Rarely have I ever experienced anything in the theatre comparable to Druid’s production of A Whistle in the Dark. There is great theatre that is stylized and surreal, or postmodern and self-conscious, or even melodramatic. Whistle is a drama that sets the heart racing, that makes the palms sweat, that holds the breath to release it only in a gasp. Tom Murphy’s writing is muscular and menacing and holds you in a crushing embrace; this is theatre that will not let you go.

This is a play about impotent masculinity in all its forms: in society, in the family, in physical and mental and moral strength. In the Carneys, Murphy has encapsulated all the crises that a generation of men can suffer. Irish immigrants in Coventry, the Carney men struggle to fit in, to make a living, to make their name – fighting against the nameless ‘they’ on foreign soil. And these struggles coalesce into a physical violence that is as inevitable as a spring unwinding.

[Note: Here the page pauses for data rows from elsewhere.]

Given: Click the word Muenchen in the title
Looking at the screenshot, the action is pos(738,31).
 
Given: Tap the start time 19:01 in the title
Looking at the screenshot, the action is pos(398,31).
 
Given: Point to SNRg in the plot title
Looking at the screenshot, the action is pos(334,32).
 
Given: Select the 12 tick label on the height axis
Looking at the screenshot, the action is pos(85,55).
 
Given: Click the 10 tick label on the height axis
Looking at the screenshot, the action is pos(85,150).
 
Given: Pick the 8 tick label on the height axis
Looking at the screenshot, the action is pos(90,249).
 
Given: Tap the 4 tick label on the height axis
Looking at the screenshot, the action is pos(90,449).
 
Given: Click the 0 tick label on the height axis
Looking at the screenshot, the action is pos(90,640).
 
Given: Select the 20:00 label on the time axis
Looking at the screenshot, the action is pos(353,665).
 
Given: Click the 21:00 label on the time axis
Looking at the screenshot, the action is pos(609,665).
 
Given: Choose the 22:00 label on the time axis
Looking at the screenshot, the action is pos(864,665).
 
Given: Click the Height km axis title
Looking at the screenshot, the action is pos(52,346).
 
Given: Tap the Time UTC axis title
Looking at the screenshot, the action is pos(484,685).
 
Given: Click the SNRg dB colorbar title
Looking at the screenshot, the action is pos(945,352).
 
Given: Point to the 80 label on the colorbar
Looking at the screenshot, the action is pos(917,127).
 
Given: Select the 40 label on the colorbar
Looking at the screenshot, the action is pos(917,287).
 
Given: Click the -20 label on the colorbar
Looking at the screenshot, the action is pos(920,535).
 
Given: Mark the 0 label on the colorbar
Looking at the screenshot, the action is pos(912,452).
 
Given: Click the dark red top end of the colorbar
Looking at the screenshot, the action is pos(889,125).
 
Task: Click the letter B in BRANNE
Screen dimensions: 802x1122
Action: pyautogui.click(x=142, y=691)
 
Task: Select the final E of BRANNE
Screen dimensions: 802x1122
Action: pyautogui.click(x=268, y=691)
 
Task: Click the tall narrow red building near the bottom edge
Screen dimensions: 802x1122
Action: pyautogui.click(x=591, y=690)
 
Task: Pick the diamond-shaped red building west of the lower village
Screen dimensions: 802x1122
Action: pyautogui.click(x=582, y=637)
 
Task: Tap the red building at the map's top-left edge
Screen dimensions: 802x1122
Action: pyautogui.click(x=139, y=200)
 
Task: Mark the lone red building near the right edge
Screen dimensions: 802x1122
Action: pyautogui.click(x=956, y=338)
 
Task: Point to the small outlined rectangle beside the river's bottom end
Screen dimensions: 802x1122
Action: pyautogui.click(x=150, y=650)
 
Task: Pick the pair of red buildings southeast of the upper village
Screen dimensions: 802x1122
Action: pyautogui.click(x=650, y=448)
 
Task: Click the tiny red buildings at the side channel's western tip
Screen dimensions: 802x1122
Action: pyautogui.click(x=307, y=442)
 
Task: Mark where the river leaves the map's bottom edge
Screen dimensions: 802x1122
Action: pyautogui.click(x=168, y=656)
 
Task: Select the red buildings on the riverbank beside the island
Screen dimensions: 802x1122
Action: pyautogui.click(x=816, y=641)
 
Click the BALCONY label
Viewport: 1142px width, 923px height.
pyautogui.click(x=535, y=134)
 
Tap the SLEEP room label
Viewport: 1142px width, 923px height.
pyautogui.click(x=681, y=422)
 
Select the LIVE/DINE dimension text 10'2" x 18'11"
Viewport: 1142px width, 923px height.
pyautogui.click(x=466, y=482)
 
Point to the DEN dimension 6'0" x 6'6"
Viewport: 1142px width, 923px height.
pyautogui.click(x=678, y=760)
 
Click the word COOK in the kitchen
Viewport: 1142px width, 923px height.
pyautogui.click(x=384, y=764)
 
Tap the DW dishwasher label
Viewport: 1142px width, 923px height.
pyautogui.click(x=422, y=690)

The cast is outstanding, inhabiting their characters with an electric physicality. In Dada, played with a frightening conviction by Niall Buggy, there is the raging artifice of power and of a bitter and savage disappointment. “I tried… I tried..” he mouths tremblingly as the light dies on the stage, pitiable at the last as his powerlessness is revealed.

This is frightening beast of a production. Murphy’s writing is matched by the skill of Garry Hynes’ direction – a formidable pairing indeed. This is theatre that is truly visceral, charged with a electricity that crackles off the stage. A Whistle in the Dark is the play of a generation – a generation of men that has since been lost, but should never be forgotten.